Aanbod tot vaste arbeidsomvang afgewezen, beroep op rechtsvermoeden, recht op loon?
In dit artikel:
Een oproepkracht (taxichauffeur in dienst bij een payrollbedrijf) die sinds juli 2017 op basis van een nulurencontract werkte, werd tijdens de coronaperiode (maart/april 2020–juni 2021) vrijwel niet opgeroepen. De werknemer kreeg twee keer een aanbod voor een vaste urenomvang (waaronder een aanbod in december 2020) dat hij beide keren weigerde. Op 30 april 2021 vroeg hij de werkgever met terugwerkende kracht loon uit te betalen vanaf 16 maart 2020 over 42,5 uur per maand. Partijen spraken op 1 mei 2022 een urenomvang van 30 uur per maand af; sindsdien geen nulurencontract meer.
De werknemer vorderde bij de kantonrechter betaling van loon op grond van het rechtsvermoeden van arbeidsomvang (art. 7:610b BW).
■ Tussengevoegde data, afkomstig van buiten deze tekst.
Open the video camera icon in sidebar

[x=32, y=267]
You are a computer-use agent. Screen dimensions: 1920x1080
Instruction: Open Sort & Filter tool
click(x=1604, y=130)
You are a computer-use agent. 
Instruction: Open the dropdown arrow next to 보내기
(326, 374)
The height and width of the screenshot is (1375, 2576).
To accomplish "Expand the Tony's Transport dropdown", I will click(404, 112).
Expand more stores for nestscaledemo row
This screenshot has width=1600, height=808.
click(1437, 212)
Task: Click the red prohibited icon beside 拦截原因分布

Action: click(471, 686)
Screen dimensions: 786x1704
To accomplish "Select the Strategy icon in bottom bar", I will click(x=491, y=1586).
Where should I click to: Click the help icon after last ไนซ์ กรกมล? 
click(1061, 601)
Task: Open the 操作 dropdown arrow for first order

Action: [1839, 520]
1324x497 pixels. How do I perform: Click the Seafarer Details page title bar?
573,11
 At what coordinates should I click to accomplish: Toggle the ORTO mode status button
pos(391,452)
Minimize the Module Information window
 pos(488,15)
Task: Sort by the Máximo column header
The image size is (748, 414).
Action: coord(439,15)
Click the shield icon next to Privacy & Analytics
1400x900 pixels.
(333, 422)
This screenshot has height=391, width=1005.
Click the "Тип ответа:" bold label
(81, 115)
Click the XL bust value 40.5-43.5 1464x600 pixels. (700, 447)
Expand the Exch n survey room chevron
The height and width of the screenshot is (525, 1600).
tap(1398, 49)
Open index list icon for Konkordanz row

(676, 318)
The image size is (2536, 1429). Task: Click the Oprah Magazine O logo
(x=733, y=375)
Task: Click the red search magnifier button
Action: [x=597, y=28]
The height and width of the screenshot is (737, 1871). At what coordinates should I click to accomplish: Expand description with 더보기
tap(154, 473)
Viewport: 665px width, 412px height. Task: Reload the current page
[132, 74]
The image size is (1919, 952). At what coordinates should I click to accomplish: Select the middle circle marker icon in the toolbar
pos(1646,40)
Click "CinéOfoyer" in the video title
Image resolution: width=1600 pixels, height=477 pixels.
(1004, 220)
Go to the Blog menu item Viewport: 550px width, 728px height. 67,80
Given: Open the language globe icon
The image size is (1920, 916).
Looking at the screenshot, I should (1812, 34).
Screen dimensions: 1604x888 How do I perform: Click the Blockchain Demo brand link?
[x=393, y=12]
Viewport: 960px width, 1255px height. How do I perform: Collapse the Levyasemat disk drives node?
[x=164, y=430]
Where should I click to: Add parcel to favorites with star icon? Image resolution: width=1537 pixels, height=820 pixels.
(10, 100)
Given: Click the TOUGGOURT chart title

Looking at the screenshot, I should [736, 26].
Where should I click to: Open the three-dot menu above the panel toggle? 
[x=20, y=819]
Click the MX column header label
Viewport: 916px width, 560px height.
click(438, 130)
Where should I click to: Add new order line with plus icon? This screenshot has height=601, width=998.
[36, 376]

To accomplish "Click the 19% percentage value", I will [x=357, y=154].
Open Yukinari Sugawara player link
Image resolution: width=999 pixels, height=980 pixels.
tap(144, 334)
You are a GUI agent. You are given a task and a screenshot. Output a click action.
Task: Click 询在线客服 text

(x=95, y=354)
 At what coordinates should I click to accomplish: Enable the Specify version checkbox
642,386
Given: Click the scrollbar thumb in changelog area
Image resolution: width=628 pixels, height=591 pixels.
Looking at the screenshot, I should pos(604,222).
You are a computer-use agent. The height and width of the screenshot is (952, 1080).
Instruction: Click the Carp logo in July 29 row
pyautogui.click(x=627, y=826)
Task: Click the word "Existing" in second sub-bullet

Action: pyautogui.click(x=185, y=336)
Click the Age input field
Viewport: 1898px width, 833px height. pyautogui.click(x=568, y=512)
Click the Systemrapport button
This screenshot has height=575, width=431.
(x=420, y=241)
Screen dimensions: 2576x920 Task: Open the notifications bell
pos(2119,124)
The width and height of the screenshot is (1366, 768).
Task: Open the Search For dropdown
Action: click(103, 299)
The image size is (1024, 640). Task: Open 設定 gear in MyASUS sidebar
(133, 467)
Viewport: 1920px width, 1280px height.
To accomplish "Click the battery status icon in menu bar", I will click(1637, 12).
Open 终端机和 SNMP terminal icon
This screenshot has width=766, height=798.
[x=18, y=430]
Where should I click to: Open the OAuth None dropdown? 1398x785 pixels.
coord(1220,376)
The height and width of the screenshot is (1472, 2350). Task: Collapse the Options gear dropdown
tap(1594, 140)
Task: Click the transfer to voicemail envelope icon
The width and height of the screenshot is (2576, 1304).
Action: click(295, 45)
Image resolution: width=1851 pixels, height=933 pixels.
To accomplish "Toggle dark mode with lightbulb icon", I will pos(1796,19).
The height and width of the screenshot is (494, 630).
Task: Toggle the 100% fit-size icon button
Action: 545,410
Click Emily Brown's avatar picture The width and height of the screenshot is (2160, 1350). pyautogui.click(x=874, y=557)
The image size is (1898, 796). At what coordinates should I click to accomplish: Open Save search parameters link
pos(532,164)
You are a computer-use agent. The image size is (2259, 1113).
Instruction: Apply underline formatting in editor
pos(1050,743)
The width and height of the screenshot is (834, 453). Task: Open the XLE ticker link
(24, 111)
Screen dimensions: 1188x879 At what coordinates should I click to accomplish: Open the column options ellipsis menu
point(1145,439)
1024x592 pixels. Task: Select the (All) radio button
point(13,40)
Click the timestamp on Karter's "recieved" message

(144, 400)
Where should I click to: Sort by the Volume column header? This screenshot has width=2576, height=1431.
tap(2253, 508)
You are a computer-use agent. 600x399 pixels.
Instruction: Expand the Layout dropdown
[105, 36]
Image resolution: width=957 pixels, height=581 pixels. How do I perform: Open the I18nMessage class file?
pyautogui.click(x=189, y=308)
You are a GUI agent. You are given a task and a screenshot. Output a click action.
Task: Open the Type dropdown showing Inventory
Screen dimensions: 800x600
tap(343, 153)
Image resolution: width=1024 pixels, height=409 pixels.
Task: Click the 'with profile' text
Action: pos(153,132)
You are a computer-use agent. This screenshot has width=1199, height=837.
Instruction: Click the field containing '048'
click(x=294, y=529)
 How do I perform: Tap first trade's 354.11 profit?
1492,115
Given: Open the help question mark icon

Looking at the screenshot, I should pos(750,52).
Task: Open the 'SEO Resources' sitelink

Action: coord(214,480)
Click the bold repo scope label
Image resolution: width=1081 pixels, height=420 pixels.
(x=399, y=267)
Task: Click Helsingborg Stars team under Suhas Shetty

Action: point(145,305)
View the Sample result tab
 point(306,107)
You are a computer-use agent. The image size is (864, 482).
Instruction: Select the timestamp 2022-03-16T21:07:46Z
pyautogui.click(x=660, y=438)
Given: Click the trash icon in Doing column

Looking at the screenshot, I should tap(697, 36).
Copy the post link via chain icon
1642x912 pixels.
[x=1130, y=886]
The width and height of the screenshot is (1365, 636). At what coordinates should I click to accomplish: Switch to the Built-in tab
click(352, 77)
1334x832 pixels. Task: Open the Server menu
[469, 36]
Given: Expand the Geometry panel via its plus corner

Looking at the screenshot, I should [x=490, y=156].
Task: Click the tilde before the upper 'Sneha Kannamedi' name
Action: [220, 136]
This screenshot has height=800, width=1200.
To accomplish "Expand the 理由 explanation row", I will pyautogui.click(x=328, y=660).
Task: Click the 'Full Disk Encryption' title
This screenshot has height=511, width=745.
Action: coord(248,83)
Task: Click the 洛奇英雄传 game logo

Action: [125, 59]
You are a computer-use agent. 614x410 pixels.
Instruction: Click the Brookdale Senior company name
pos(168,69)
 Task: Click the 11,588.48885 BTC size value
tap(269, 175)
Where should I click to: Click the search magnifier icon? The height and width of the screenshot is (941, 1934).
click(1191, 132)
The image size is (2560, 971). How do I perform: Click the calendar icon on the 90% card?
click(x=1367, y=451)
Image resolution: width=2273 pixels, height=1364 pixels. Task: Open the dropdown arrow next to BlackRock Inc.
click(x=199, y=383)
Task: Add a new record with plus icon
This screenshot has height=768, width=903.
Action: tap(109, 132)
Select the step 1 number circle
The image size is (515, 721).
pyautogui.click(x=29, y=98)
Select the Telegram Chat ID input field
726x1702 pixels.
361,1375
De kantonrechter kende hem deze aanspraak toe vanaf 30 april 2021 (de datum van zijn verzoek), maar wees de vordering over de eerdere periode af. Het hof bekrachtigde dat oordeel en motiveerde dat de weigering van de vasteaanbiedingen — met name die uit december 2020 — betekende dat de werknemer zelf het risico nam van langere werkloosheid tijdens de onzekere coronaperiode, zodat hem geen retroactief rechtsvermoeden toekwam. Ook de stelling dat de werkgever in strijd met goed werkgeverschap handelde door de werknemer niet op te roepen, vond onvoldoende steun.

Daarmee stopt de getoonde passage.